_Page extract_
The Reason Washing Chicken Before Cooking It Is A Bad Idea

Do you give your chicken a quick rinse under the sink before cooking? If so, stop: You could be spreading salmonella. shares the alarming statistic that the U.S. sees around 48 million cases of food poisoning annually. The CDC lists salmonella as the top reason for hospitalizations related to foodborne illnesses. When it lurks in one out of every 25 packages of poultry at the grocery store, it's hard to avoid.

In 2013, NPR reported that as many as 90% of Americans rinsed their birds prior to cooking, citing research from the U.S. Department of Agriculture. That year, a virulent outbreak of an antibiotic-resistant salmonella linked to Foster Farms, a poultry farm in California, sparked a newfound interest in poultry prep, according to Live Science. It even prompted Drexel University to release a public service campaign advising Americans not to wash chicken. Over 40% of people stricken with Foster Farms' salmonella were hospitalized, per the Los Angeles Times.

_Exercise data_
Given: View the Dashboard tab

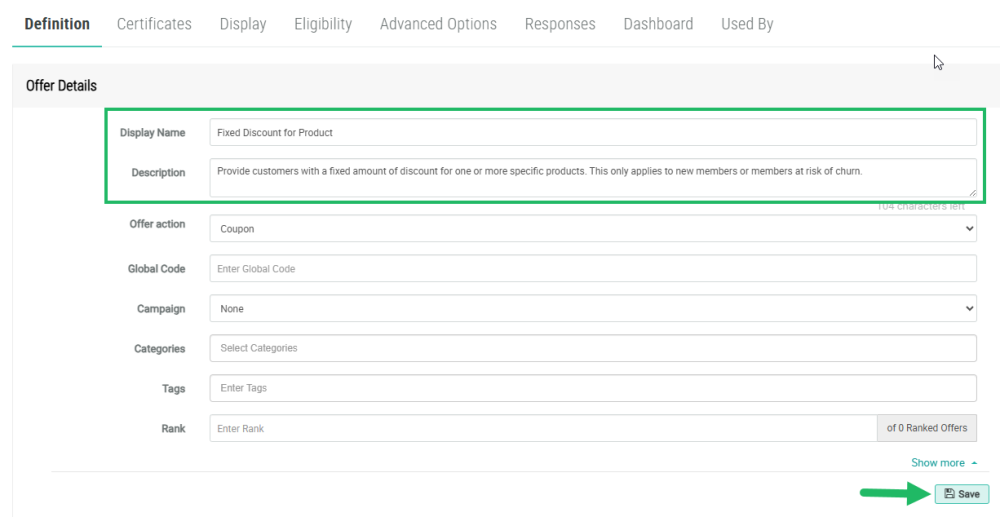Looking at the screenshot, I should coord(658,24).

_What is being asked_
Extend the article on why you shouldn't wash chicken before cooking, picking up right after its last sentence. The material plays no part in what comes next.

_Result for this exercise_
Eatocracy, meanwhile, explains that we can blame Julia Child for our penchant for poultry baths. The beloved cookbook author-turned-PBS-sensation-turned-national icon recommended in her seminal "Mastering the Art of French Cooking: Volume 1" that poultry be rinsed before cooking. Lest Child take all the heat, James Beard, Fannie Farmer, and even "The Joy of Cooking"'s Irma Rombauer all have recommended hosing down a raw bird before cooking.

Can't stomach eschewing Julia Child's advice? Even Julia-devotee Ina Garten refuses to rinse her birds, as reported by "Today."

Why you shouldn't rinse raw chicken

Plopping raw chicken under a spray of water won't rinse salmonella away. Instead, it not only contaminates the sink, but it can spread the pathogens as much as three feet in any direction, according to EatingWell.

Per the outlet, rather than turn your kitchen into a breeding ground for food borne illness, it's best to keep chicken away from the sink. Instead, pat the meat dry with paper towels to remove the purge — the liquid found in the packaging — before cooking.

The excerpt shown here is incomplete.